=== Document segment ===
*** Block opens ***

Teaching T cells to hunt cancer has spurred remissions in two kinds of leukemia. A new study suggests the technique may also work to treat glioblastoma, a type of brain cancer.
Today's study, published in Science Translational Medicine, describes a range of tests to determine a target for the immune system in glioblastoma. The protein, called EGFRvIII, occurs in about one-third of glioblastomas. On the basis of the study's results, the researchers are moving into human testing.
In this method of treatment, scientists harvest the blood of a person with cancer. Then, in the lab, they use a gene transfer to teach the T cells to target a specific protein. The engineered T cells are then transplanted back into the patient. In the case of blood cancers, the targeted protein is one expressed on the surface of B cells. In this example, the protein is EGFRvIII.
"We had complete tumor control"The patients in this case were mice, with human tumors, who were treated with human T cells as a model of how the treatment might work in people. While the T cells alone weren't enough to kill the cancer, when they were combined with chemotherapy, "we had complete tumor control," says Marcela Maus, one of the study's authors and the director of medical affairs for the translational research program at the University of Pennsylvania's Abramson Cancer Center. The next step is a new trial, which will enroll 12 people whose cancers have the EGFRvIII protein and has already started, she says.
The study, which was partially funded by Novartis, hints at the promise of the so-called chimeric antigen receptor T cells, or CAR-T for short. They can be used to target any sugar or protein on the surface of a cancer. So far, the method has shown promising results in chronic lymphocytic leukemia and acute lymphoblastic leukemia. Today's mouse work provides the justification for moving into human trials in glioblastoma.

*** Block closes ***

=== Information shown ===
*** Block opens ***

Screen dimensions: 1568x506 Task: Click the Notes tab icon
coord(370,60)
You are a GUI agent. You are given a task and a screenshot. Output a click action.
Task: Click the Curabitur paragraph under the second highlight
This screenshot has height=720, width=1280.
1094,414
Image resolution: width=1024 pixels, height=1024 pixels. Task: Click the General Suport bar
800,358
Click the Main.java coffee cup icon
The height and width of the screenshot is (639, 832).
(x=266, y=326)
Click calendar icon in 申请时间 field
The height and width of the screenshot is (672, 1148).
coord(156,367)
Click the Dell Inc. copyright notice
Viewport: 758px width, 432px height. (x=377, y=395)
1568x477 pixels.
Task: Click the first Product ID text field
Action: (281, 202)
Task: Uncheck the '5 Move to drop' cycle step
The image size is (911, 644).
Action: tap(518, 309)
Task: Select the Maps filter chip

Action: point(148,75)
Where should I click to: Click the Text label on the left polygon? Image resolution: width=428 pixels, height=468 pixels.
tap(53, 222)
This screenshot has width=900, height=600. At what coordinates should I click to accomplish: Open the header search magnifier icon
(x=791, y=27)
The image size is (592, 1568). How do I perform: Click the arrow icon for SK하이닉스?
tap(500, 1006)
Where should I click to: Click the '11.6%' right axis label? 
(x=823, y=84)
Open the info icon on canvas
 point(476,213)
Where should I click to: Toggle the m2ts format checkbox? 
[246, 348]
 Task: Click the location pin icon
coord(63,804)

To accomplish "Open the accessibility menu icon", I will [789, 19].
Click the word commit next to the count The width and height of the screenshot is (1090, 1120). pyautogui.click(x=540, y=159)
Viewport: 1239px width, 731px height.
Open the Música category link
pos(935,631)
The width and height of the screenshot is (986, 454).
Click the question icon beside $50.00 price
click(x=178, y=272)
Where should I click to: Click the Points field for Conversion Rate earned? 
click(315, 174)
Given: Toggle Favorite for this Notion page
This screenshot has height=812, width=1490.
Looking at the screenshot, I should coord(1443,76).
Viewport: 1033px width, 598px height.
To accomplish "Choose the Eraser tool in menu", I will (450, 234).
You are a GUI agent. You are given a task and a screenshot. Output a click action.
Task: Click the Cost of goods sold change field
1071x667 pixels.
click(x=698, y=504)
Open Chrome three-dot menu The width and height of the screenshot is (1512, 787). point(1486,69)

*** Block closes ***

=== List of tasks ===
[1] In the article on engineered T cells and glioblastoma, copy the passage that starts with "Teaching T cells" and continues through "protein is EGFRvIII.".
[2] According to the article on engineered T cells and glioblastoma, how many people will the new trial enroll?

=== Answers per task ===
[1]
Teaching T cells to hunt cancer has spurred remissions in two kinds of leukemia. A new study suggests the technique may also work to treat glioblastoma, a type of brain cancer.
Today's study, published in Science Translational Medicine, describes a range of tests to determine a target for the immune system in glioblastoma. The protein, called EGFRvIII, occurs in about one-third of glioblastomas. On the basis of the study's results, the researchers are moving into human testing.
In this method of treatment, scientists harvest the blood of a person with cancer. Then, in the lab, they use a gene transfer to teach the T cells to target a specific protein. The engineered T cells are then transplanted back into the patient. In the case of blood cancers, the targeted protein is one expressed on the surface of B cells. In this example, the protein is EGFRvIII.

[2] It will enroll 12 people whose cancers have the EGFRvIII protein.